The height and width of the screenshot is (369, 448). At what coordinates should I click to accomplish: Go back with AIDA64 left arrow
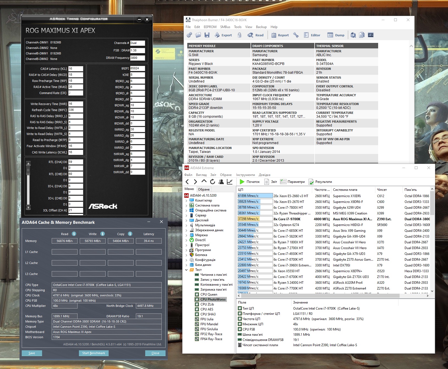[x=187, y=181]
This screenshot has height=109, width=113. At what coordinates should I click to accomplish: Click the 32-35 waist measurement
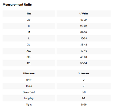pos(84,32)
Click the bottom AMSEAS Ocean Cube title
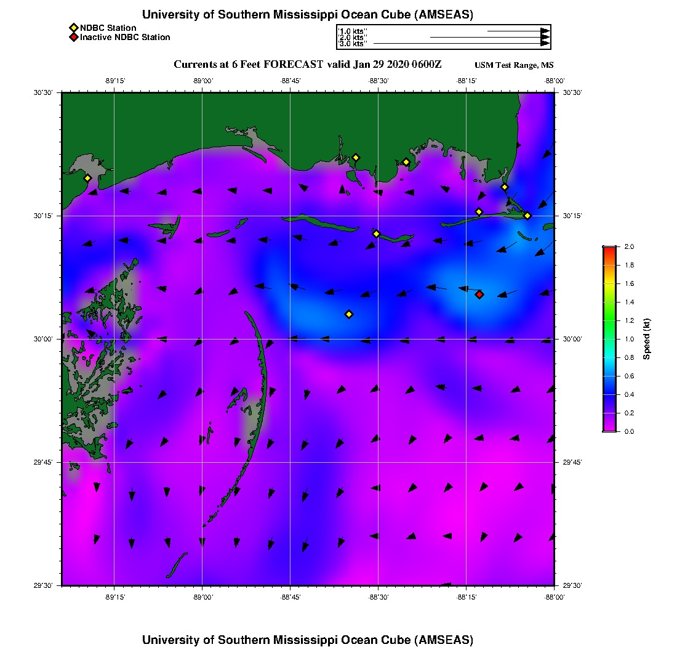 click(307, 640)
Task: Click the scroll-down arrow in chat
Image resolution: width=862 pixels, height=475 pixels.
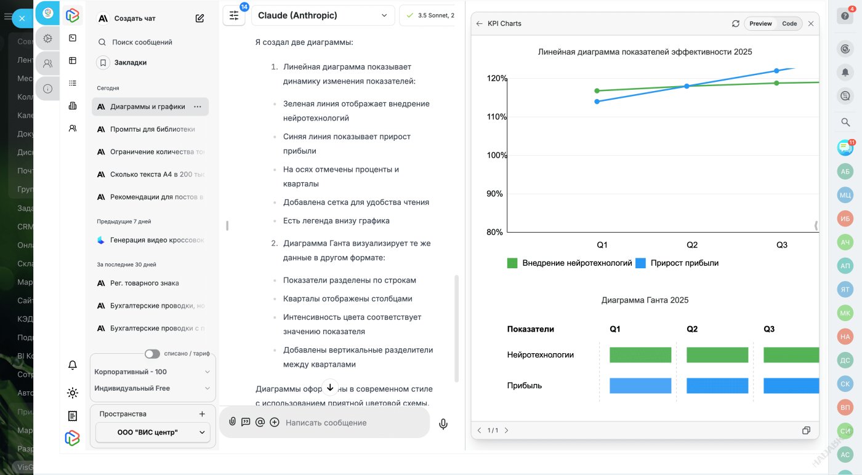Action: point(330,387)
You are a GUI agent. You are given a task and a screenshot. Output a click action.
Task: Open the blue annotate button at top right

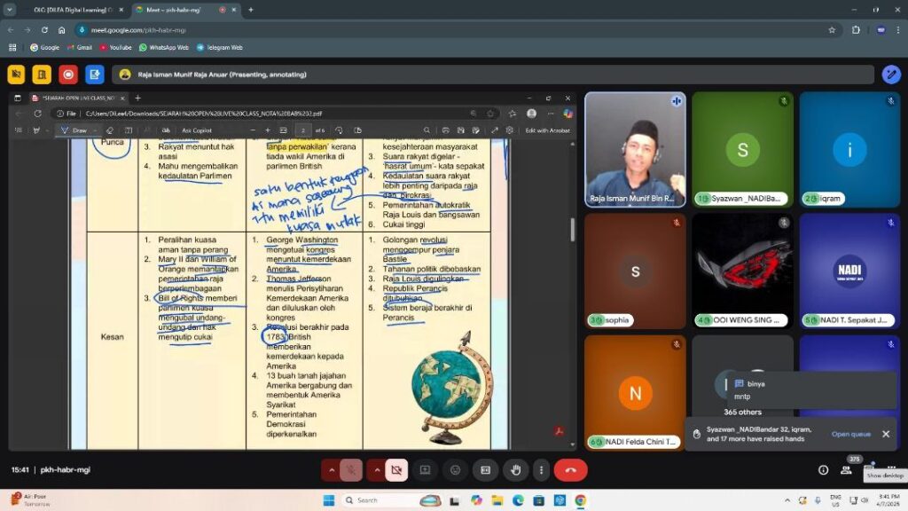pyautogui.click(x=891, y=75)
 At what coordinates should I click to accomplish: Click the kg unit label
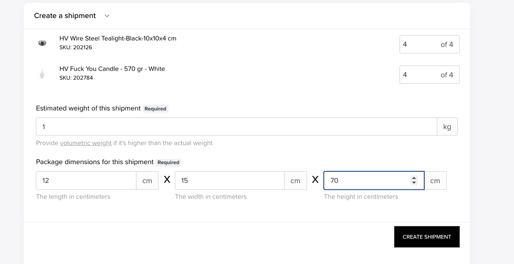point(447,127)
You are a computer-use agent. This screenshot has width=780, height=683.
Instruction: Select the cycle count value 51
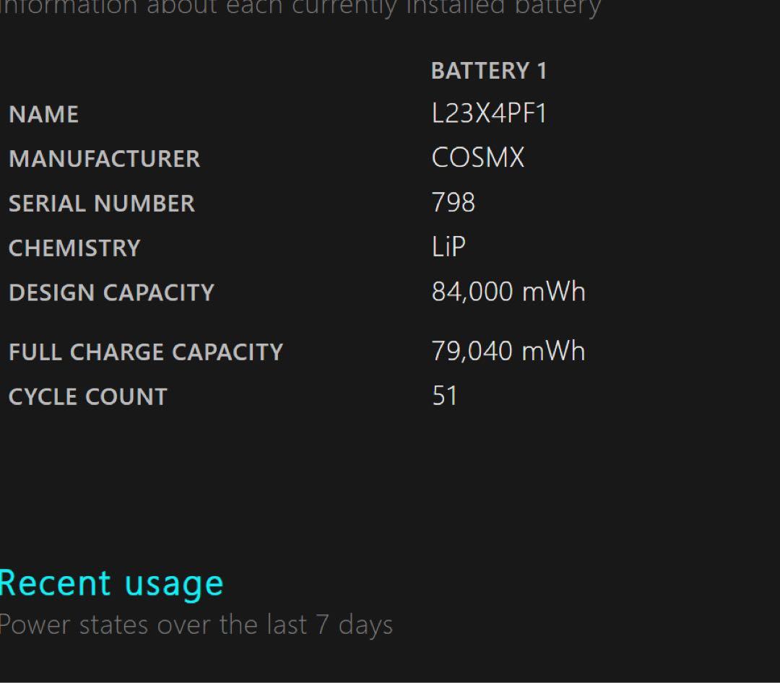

---

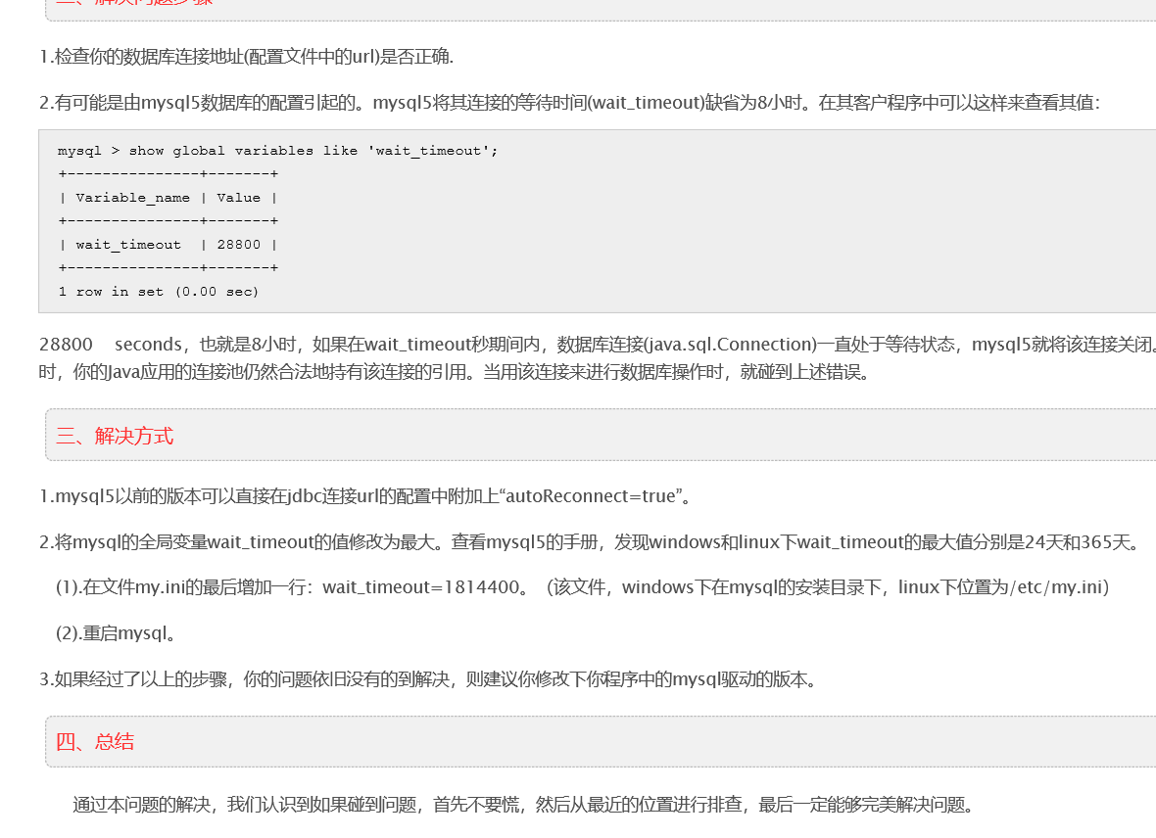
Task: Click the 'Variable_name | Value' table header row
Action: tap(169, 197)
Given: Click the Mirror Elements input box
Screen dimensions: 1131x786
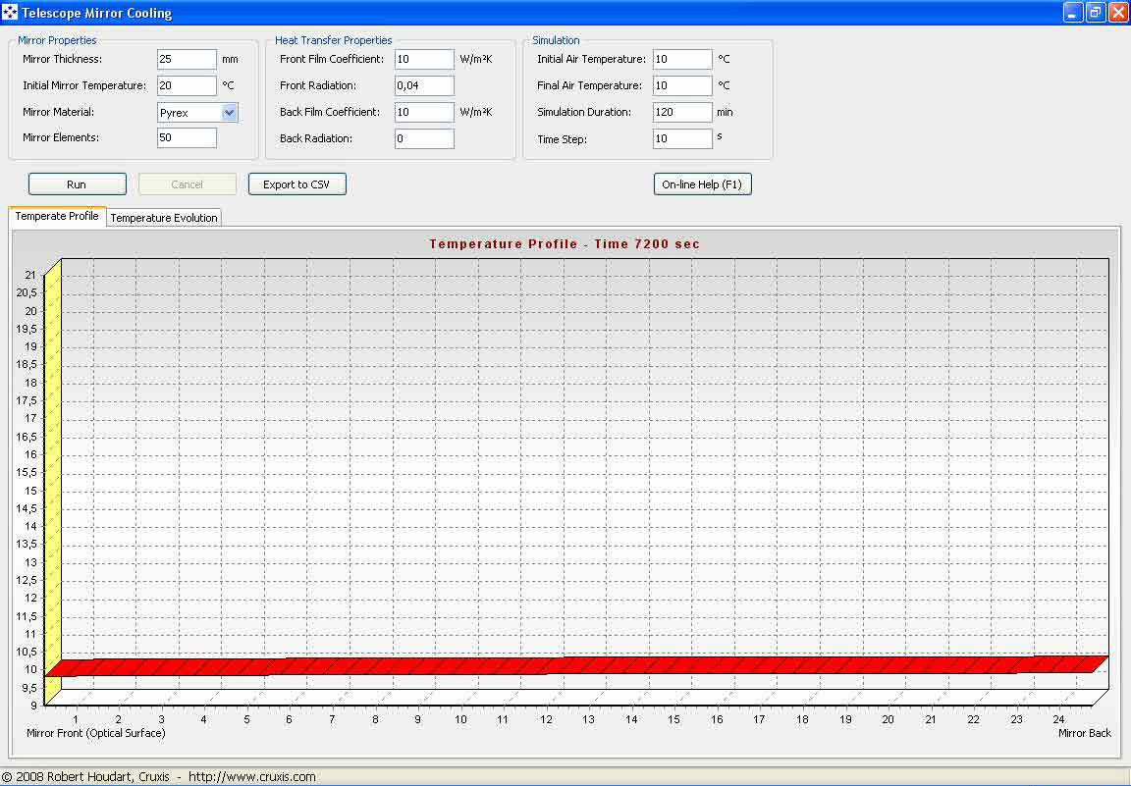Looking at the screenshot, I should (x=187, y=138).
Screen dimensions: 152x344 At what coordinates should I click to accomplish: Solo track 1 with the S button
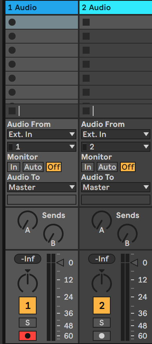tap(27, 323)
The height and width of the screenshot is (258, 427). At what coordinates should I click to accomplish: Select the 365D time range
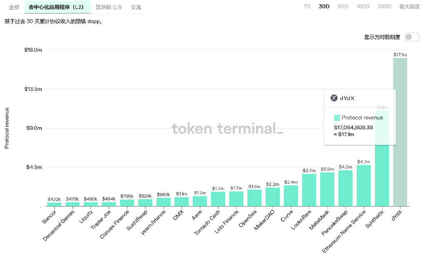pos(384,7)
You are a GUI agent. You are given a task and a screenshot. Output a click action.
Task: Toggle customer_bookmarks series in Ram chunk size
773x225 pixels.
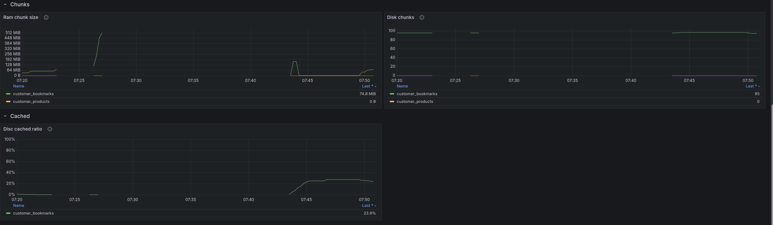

* * *

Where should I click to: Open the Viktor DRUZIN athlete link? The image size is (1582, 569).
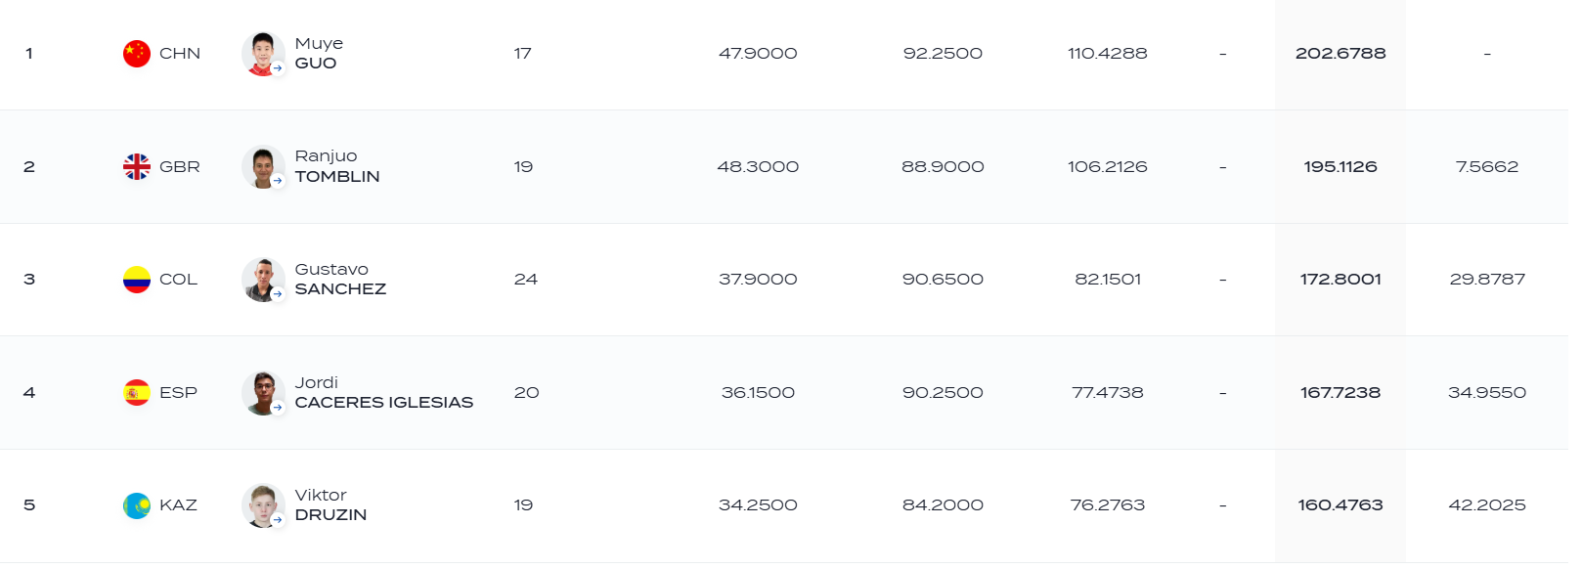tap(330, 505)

= Aim of the exercise =
Range to copy from the records above: the line containing "This screenshot has height=109, width=113." to the line containing "Instruction: Select the cycle count value 51", both included. Output those lines exactly and only those, skipping pictures.

= Task response =
This screenshot has height=109, width=113. At what coordinates should I click to accomplish: Click the 32-35 waist measurement
pos(84,32)
Click the bottom AMSEAS Ocean Cube title
 click(307, 640)
Task: Click the scroll-down arrow in chat
Image resolution: width=862 pixels, height=475 pixels.
Action: point(330,387)
You are a GUI agent. You are given a task and a screenshot. Output a click action.
Task: Open the blue annotate button at top right

pyautogui.click(x=891, y=75)
 At what coordinates should I click to accomplish: Click the kg unit label
point(447,127)
You are a computer-use agent. This screenshot has width=780, height=683.
Instruction: Select the cycle count value 51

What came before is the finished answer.